This thesis studies the discreteness of Kleinian groups and the geometry of their associated orbit
spaces: hyperbolic 3-manifolds and 3-orbifolds.
Thurston's geometrization theorem states that the interior of every compact 3-manifold can
be decomposed into pieces which have geometric structures. Most of these pieces have hyperbolic
structures. Every hyperbolic 3-manifold can be described as H3=G, where H3 is the 3-dimensional
hyperbolic space and G is a torsion free Kleinian group. The compact 3-manifolds other than
hyperbolic 3-manifolds have been classified. Therefore the study of Kleinian groups holds the key
to understanding 3-manifolds in general.
We investigate various conditions for determining the discreteness of a Kleinian group. Such
a group is discrete if and only if all its two generator subgroups are discrete, thus we study the
question of discreteness through two generator groups. Here we consider Kleinian groups generated
by two elements of finite order.

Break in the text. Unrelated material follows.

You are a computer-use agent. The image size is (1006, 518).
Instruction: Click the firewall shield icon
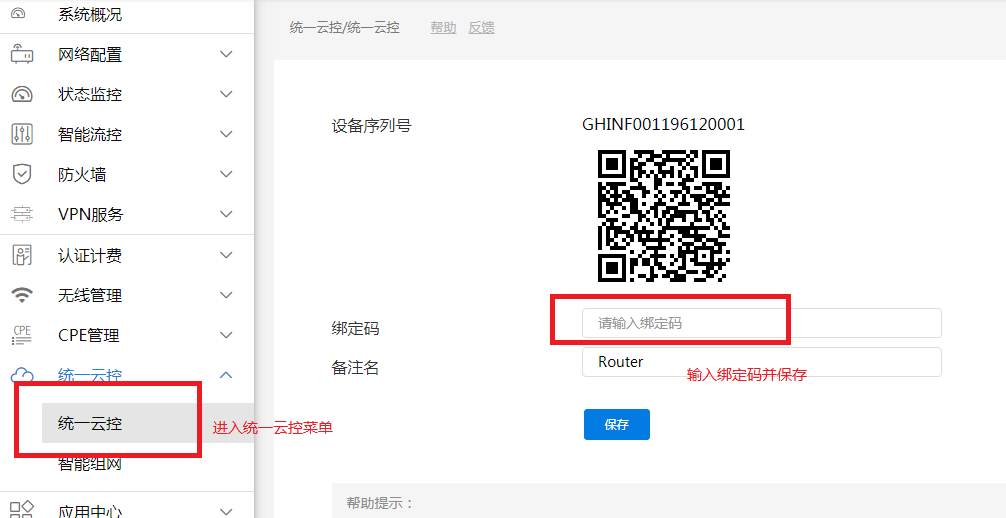point(22,174)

Once the order of these generators is fixed, these groups lie in a one
complex-dimensional parameter space with a highly fractal boundary. Computational investigations
of various types into the size and structure of this parameter space form an integral part of this
thesis. In particular an analysis of Dehn surgery on 2-bridge knots and links gives us data indicating
the boundary of the parameter space "internally" analogous to the boundary in the Riley slice (the
parabolic case). We then investigate this boundary "externally" and numerically using the rational
pleating rays and rational words, which were developed by Keen and Series to study the Riley slice
boundary. We are then able to identify some boundary points via the interplay between algebraic
and geometric convergence of sequences of Kleinian groups. We find an interesting connection
between Conway's notation for 2-bridge knots and links and rational words.
We then apply these descriptions of parameter spaces to advance the identification problem for
two generator arithmetic Kleinian groups, in fact we give a conjecturally complete list of certain
families of such groups that were previously identified as being the most difficult cases.